Uma hora depois estava ‘livre’. Ou talvez não, porque naquele momento começava a espera de três semanas pelo resultado. Essa ansiedade ninguém a consegue retirar.
De entre todas as recomendações médicas esta foi a mais importante: evitar exposição solar direta.
No fim-de-semana fui com o meu namorado e os nossos filhos – os meus e os dele- a uma atividade aquática.
Pela diferença de idades, acabaram por brincar em zonas separadas.
E eu fiquei sozinha.
Ao sol.
Sem proteção.
O protetor solar estava no carro.
Podia tê-lo ido buscar.
Porque não fui?
Porque não quis interromper a brincadeira de nenhum dos miúdos.
Porque não quis pedir ao meu namorado que ficasse um bocadinho com os 4 miúdos.
Porque, mais uma vez, não me priorizei.
Não priorizei a minha saúde.
No caminho para casa ia zangada comigo e a massacrar-me por uma decisão tão estúpida.
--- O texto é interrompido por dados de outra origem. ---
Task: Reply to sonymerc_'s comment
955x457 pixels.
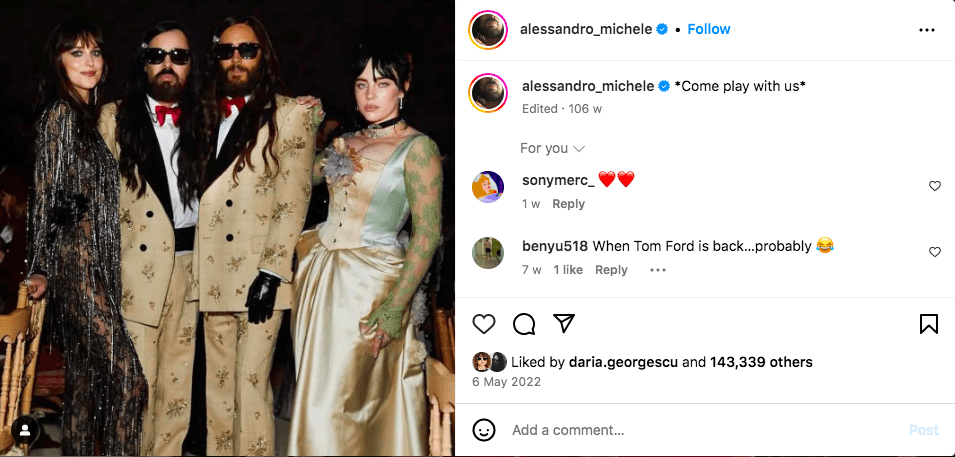Action: tap(568, 204)
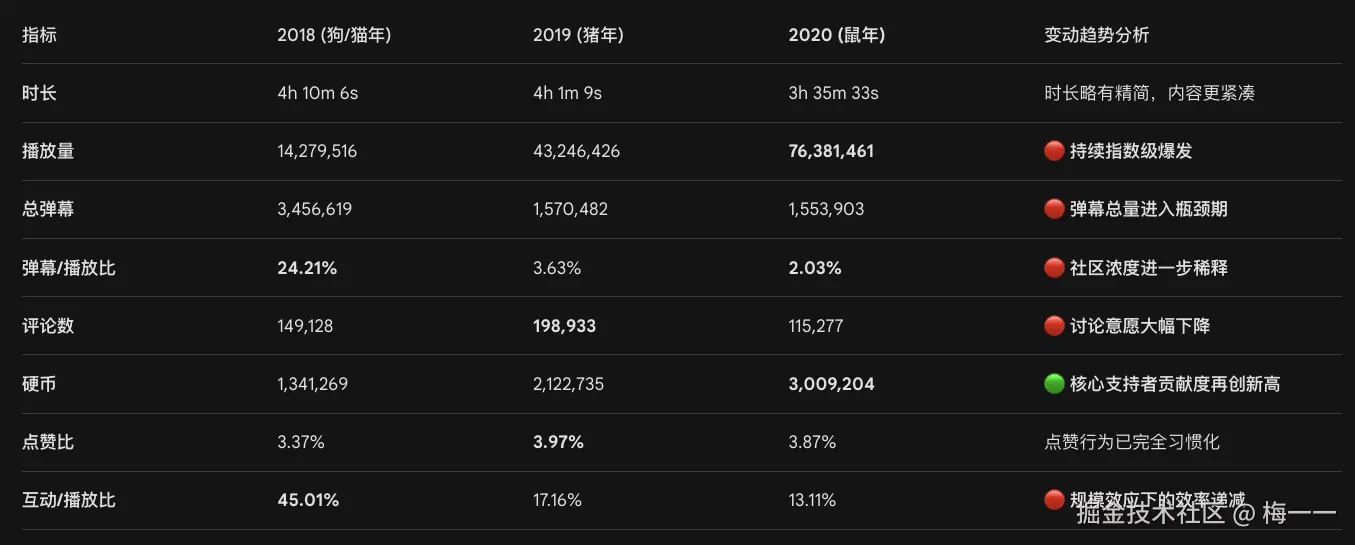This screenshot has height=545, width=1355.
Task: Click the 播放量 row label
Action: point(48,151)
Nessa noite, enquanto adormecia os miúdos, o meu filho, a fazer beicinho e de lágrima no olho diz.
– “mamã? eu não quero que tu morras”!!!
Baaaaammmmm, primeira chapada!
– “A mamã não vai morrer filho, está tudo bem com a mamã”
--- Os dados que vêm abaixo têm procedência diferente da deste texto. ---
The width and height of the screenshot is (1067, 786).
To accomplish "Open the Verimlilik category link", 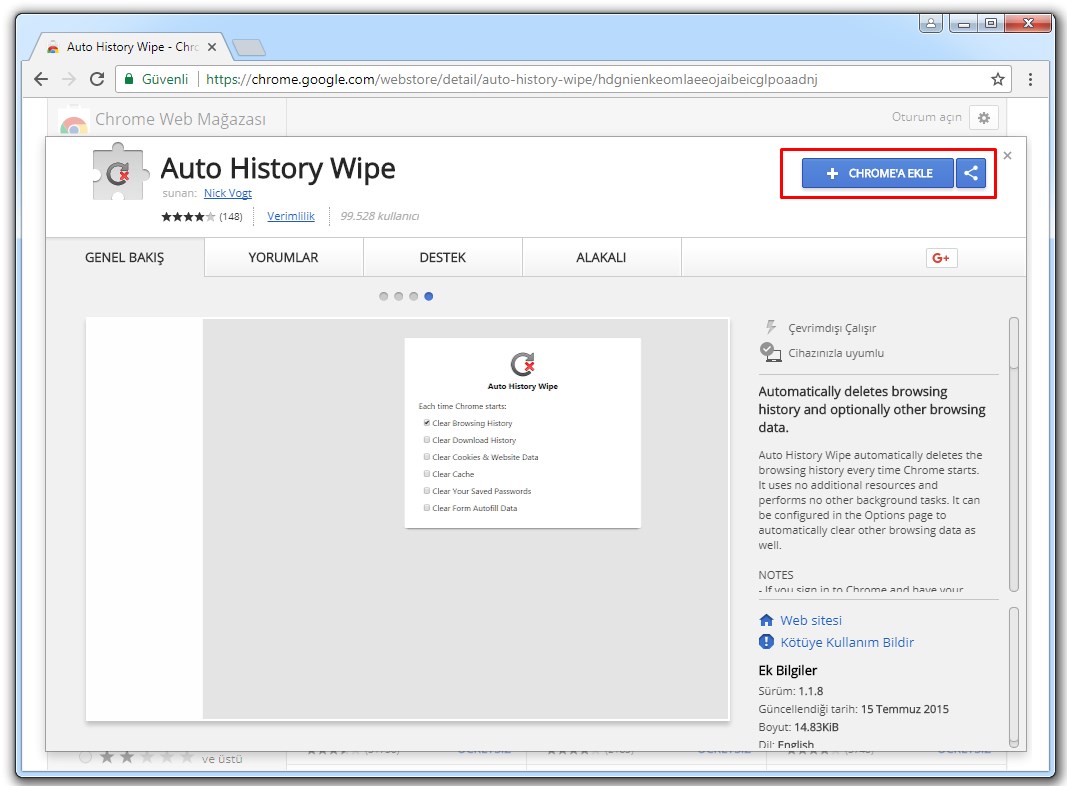I will pyautogui.click(x=291, y=216).
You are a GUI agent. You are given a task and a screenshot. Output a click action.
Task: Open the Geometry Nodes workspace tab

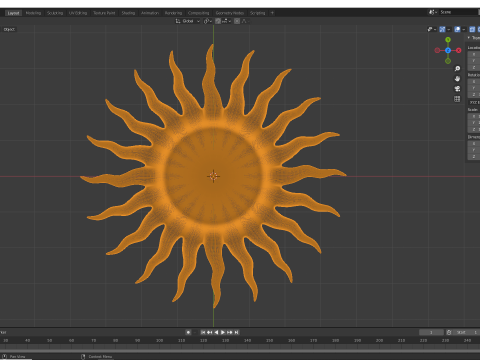[230, 13]
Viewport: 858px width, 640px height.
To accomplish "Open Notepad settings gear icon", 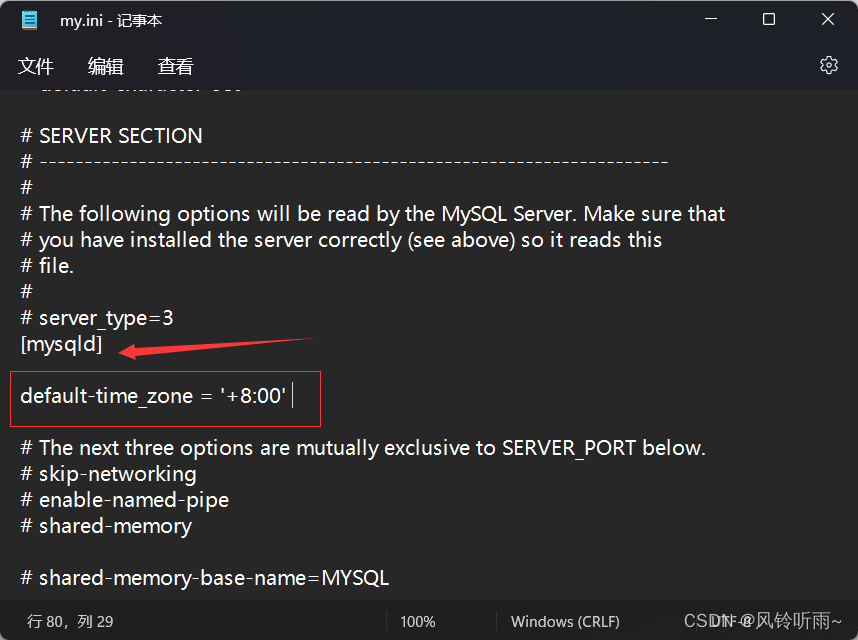I will pos(828,65).
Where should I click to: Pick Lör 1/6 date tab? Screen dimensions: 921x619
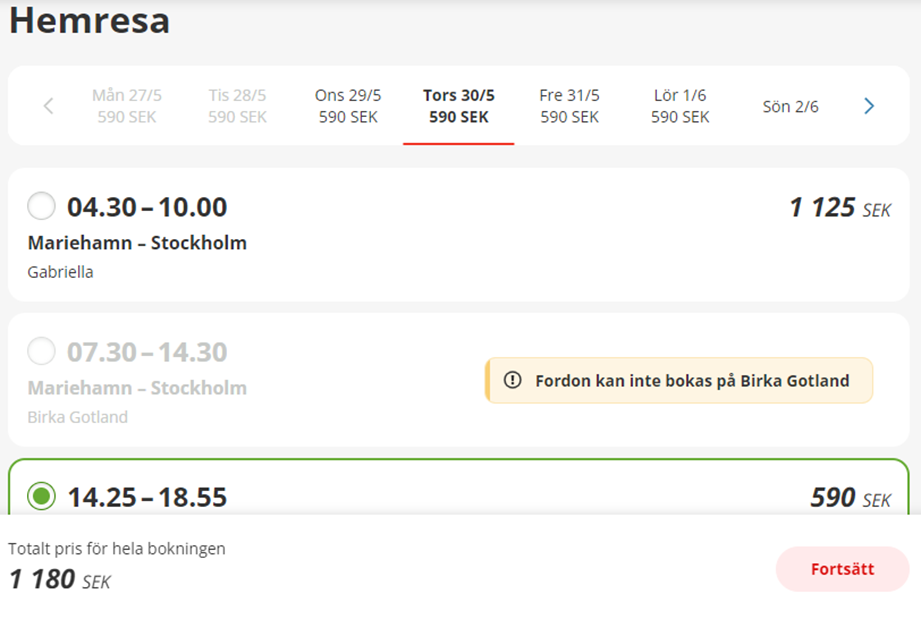click(680, 106)
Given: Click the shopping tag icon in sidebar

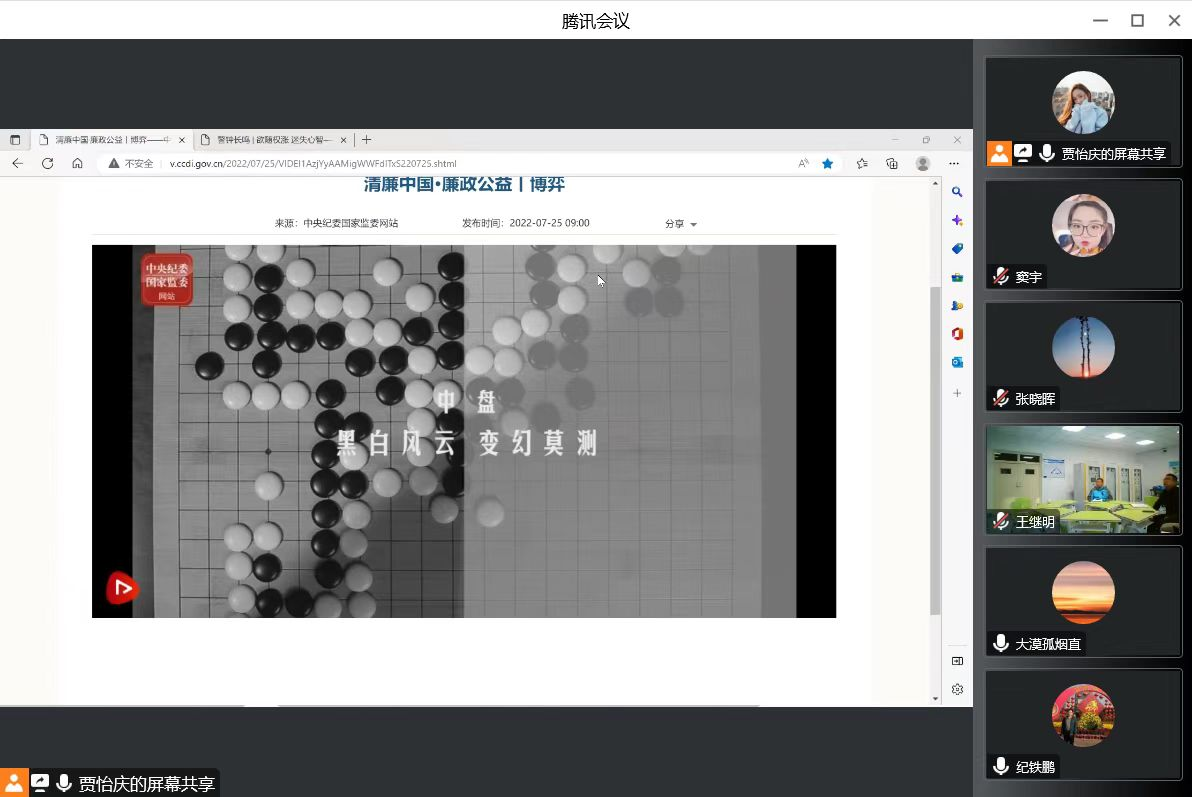Looking at the screenshot, I should tap(957, 248).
– “Mas se tu morreres eu fico sozinho com a M, não podes morrer”
– “Não vou morrer filho, não penses nisso. Vamos estar juntos para sempre, nós os três”
Nisto, a minha filha entra na conversa e diz:
– “eu também não quero que tu morras mãe, eu gosto tanto de ti”
– “Eu não vou morrer filha, eu prometo que nunca vos deixo.”
– “Prometes mãe? Prometes que tomas conta do teu corpo?”
Fiquei em silêncio durante um segundo.
Porque percebi que aquela não era uma pergunta qualquer.
Era um pedido.
Era talvez o maior pedido que um filho pode fazer a uma mãe.
Olhei para ela e respondi:
— Prometo. Vou tomar conta do meu corpo.
Ela abraçou-me e disse baixinho:
— Eu não quero que o teu corpo desapareça como o do papá…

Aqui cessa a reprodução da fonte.